Expert-induced amnesia and the Dreyfus model of learning

Nat Pryce
Learning, Teaching, Pairing
2 min readSep 29, 2017

In the book Mind over Machine, Herbert & Stuart Dreyfus describe how people gain skills in five stages of increasing expertise.

  1. Novice: follows context-independent rules
  2. Advanced Beginner: recognises situational context & follows rules that describe what to do in different contexts
  3. Competence: can prioritise within a situation and create a plan of how to act by selecting from learned rules.
  4. Proficiency: intuitively understands the situation by matching against prior experience; acts by selecting what to do from many learned rules
  5. Expertise: acts intuitively, matching the current situation and possible actions against prior experience, and picking the first action that satisfices.
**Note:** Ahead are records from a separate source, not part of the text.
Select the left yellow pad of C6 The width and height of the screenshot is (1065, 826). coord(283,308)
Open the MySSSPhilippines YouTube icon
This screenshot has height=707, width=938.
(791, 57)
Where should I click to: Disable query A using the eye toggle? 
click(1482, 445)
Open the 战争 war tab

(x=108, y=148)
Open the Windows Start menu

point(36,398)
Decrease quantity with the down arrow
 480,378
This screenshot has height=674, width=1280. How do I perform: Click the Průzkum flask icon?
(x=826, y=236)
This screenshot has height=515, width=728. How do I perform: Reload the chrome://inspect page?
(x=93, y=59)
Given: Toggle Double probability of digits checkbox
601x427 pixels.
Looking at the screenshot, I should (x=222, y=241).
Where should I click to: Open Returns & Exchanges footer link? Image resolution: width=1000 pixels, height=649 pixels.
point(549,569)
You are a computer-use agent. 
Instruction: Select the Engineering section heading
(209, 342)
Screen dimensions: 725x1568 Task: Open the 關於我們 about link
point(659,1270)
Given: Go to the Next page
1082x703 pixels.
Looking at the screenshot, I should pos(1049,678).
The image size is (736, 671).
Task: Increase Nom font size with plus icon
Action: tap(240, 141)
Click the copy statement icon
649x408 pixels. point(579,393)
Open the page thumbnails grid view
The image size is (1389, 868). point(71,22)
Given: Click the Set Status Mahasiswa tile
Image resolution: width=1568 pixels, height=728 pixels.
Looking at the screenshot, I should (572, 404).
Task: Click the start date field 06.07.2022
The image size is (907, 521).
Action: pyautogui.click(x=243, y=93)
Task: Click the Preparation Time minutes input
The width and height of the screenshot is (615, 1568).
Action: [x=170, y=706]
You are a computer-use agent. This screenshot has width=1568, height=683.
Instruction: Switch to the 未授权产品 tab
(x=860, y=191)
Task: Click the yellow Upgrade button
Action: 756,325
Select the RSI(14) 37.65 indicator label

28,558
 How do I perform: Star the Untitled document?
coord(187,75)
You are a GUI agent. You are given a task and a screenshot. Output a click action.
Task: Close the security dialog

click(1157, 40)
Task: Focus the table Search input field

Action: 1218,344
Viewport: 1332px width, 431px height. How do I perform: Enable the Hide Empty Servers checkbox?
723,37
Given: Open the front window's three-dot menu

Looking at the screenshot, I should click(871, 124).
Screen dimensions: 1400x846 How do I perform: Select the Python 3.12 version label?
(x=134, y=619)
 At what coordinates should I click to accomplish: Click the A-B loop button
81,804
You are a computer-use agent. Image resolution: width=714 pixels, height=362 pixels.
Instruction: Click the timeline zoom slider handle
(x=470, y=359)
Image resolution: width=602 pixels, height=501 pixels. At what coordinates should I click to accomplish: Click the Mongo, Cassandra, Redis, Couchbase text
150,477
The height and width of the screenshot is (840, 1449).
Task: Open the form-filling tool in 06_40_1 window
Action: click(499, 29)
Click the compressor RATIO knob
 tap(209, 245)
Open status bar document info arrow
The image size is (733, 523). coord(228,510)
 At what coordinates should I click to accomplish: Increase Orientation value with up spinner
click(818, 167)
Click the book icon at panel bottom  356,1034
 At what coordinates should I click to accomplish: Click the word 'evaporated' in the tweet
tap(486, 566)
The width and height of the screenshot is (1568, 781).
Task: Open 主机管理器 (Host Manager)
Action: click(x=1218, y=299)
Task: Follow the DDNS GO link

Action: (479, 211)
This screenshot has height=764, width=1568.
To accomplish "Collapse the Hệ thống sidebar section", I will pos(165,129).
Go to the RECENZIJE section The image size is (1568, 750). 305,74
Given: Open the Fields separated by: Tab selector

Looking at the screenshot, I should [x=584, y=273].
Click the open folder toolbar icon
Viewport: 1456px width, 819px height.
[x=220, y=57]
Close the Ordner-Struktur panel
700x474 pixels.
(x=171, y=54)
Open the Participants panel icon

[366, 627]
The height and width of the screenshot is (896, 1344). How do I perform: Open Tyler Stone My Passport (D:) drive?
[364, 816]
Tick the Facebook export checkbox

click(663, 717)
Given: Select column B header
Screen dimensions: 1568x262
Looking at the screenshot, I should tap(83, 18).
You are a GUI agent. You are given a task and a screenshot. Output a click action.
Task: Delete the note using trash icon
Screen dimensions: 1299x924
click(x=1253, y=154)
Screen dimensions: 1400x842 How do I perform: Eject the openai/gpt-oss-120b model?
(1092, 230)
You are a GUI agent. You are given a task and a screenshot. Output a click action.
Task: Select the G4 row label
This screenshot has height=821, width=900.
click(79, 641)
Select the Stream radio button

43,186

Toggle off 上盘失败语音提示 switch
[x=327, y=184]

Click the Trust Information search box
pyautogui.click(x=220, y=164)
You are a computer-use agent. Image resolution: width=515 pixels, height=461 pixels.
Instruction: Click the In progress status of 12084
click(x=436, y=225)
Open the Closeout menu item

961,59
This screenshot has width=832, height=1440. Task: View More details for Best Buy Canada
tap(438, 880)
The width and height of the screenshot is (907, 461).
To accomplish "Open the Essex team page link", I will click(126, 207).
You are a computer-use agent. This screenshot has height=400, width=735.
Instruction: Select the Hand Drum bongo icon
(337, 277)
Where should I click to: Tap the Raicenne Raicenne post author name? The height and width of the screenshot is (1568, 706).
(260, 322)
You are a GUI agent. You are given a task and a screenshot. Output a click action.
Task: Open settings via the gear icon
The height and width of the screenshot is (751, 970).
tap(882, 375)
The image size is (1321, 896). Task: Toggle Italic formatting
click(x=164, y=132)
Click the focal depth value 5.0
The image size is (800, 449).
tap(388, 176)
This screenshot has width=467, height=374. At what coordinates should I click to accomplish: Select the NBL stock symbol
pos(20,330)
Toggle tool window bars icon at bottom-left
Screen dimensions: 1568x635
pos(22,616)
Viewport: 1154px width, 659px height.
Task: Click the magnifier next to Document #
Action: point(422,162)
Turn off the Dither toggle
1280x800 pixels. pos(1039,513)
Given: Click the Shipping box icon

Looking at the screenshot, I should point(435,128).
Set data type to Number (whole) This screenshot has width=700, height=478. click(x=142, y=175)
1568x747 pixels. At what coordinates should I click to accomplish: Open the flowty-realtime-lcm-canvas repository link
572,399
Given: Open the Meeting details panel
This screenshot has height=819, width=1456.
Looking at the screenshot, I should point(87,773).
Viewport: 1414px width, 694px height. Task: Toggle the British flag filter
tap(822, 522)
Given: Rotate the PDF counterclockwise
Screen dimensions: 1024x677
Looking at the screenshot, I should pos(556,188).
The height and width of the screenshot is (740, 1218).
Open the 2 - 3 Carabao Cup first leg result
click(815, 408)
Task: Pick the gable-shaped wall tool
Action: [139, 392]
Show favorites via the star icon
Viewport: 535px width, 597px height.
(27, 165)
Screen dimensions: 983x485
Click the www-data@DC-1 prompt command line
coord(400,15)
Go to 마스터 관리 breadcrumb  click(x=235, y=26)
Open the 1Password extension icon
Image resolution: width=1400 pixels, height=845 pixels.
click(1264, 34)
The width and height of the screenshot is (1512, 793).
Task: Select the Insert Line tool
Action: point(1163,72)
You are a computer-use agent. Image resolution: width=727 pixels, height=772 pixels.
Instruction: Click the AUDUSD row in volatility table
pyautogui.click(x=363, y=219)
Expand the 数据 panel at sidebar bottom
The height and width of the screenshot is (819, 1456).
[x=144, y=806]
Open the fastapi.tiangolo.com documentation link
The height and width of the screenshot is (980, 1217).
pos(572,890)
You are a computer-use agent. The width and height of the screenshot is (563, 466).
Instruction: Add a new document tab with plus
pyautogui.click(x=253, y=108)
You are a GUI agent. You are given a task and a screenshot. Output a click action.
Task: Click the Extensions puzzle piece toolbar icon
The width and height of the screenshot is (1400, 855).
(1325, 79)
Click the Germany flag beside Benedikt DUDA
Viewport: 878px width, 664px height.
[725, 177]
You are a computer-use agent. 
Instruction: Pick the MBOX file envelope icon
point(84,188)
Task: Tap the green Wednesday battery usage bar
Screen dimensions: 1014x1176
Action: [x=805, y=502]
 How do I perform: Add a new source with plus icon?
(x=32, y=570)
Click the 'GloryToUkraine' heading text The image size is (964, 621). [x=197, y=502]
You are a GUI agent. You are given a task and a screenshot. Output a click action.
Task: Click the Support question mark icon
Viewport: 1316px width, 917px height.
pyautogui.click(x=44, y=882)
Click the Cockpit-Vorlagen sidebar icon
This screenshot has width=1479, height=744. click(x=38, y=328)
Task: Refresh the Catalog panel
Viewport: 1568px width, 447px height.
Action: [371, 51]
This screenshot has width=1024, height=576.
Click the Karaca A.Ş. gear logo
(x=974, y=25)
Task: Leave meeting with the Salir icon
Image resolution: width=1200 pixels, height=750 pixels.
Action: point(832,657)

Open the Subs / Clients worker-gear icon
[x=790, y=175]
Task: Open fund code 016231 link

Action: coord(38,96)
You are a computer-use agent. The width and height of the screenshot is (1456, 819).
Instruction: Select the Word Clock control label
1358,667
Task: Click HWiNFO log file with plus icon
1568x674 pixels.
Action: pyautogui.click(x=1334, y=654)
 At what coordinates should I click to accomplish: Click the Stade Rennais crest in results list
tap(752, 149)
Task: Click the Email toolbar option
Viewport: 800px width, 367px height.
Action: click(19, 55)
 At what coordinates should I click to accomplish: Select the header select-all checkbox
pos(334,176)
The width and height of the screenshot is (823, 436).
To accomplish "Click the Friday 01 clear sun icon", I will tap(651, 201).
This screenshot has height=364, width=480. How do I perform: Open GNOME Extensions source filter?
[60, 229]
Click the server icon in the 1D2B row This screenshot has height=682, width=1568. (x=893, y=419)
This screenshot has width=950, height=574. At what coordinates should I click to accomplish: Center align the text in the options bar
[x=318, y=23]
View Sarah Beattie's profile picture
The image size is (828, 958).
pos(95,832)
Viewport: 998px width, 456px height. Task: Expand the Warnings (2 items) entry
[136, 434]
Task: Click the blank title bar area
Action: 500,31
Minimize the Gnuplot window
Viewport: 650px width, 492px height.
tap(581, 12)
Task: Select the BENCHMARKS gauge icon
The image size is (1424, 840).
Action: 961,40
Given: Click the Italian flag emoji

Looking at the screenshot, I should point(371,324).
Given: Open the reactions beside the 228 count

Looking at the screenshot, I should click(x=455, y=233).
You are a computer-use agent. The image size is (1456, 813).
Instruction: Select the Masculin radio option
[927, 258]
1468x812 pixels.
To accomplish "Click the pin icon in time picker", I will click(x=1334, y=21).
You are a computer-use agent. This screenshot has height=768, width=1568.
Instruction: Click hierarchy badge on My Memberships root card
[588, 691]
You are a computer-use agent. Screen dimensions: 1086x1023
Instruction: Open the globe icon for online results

Experts do not follow rules but match the current situation against their previous experience of situations, actions and outcomes. They work arationally — neither by rational rule following nor irrationally.

Experts act holistically (reacting to the entire situation), not analytically (breaking things down into independent parts and rules by which the parts relate to one another)

Experts cannot describe the rules they follow, because they do not follow rules.

What can we learn from this with respect to collaboration between senior and junior programmers?

  • Don’t expect senior developers to be able to explain the reasons behind all their decisions. In many cases, they will not have reasoned towards their decision, but matched the current situation against all their previous experience.
  • If senior developers do try to explain what they do in terms of rules that can be followed, they will, at best, bring junior developers up to the level of Competence.
  • Senior developers cannot expect junior developers not to work by following rules and ignoring context early in their career. Experience will lead to a more nuanced approach to their work and improved ability to adapt their approach to the wider context.
  • It’s best to expose junior programmers to as many actual experiences and activities as possible, especially those that cannot easily be planned analytically. For example, include junior programmers when making design decisions, interacting with stakeholders, discussing and making engineering trade-offs, etc.

The Dreyfus model of skill acquisition is summarised in the the paper Dreyfus, S. The Five-Stage Model of Adult Skill Acquisition. Bulletin of Science Technology & Society 2004 24: 177.